You are viewing a plain text version of this content. The canonical link for it is here.
Posted to reviews@spark.apache.org by "olaky (via GitHub)" <gi...@apache.org> on 2023/03/07 07:19:33 UTC
[GitHub] [spark] olaky commented on a diff in pull request #40300: [SPARK-42683] Automatically rename conflicting metadata columns

olaky commented on code in PR #40300:
URL: https://github.com/apache/spark/pull/40300#discussion_r1127449861


##########
sql/core/src/test/scala/org/apache/spark/sql/execution/datasources/FileMetadataStructSuite.scala:
##########
@@ -244,6 +245,89 @@ class FileMetadataStructSuite extends QueryTest with SharedSparkSession {
       parameters = Map("fieldName" -> "`file_name`", "fields" -> "`id`, `university`"))
   }
 
+  metadataColumnsTest("df metadataColumn - schema conflict",
+    schemaWithNameConflicts) { (df, f0, f1) =>
+    // the user data has the schema: name, age, _metadata.id, _metadata.university
+
+    // get the real metadata column (whose name should have been adjusted)
+    val metadataColumn = df.metadataColumn("_metadata")
+    assert(metadataColumn.expr.asInstanceOf[NamedExpression].name == "__metadata")
+
+    // select user data
+    checkAnswer(
+      df.select("name", "age", "_METADATA", "_metadata")

-- Dataset excerpt --
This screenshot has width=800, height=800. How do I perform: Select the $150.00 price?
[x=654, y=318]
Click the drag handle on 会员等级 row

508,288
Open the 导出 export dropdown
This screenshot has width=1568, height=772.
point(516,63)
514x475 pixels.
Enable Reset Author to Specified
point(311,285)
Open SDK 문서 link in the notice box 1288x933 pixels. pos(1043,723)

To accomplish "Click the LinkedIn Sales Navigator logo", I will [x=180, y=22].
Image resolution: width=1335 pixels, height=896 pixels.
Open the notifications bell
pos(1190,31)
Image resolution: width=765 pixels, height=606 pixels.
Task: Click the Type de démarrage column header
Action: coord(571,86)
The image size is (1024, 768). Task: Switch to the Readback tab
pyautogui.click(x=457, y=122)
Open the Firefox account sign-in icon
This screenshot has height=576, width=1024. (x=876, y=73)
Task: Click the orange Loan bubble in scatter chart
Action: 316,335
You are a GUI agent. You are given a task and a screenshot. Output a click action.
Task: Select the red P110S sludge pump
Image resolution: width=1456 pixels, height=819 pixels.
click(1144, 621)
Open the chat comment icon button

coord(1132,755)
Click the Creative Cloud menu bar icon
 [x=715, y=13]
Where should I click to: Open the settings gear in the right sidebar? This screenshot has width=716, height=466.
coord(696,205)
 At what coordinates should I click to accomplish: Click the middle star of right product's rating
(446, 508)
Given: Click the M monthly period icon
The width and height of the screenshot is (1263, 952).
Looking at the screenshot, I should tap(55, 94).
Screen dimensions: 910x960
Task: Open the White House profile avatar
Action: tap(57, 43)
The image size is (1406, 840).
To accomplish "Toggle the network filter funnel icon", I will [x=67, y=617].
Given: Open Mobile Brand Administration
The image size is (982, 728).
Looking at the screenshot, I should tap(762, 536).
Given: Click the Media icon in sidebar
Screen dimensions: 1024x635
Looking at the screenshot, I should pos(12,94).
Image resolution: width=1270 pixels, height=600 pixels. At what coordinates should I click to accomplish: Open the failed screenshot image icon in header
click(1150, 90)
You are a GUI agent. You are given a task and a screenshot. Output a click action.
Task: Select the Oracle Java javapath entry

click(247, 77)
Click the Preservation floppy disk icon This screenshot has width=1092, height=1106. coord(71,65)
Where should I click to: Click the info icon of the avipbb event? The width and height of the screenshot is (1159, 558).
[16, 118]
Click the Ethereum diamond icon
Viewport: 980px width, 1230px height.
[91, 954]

-- Exercise --
Decide whether each statement below agrees with the review post above, answering yes or no and quoting the deciding words: (a) The pull request discussed is number 40300. (b) The test expects the real metadata column to keep the name "_metadata". (c) The comment was posted in 2023.

-- Exercise answer --
(a) Yes: "pull request #40300"
(b) No: "name == "__metadata""
(c) Yes: "on 2023/03/07 07:19:33 UTC"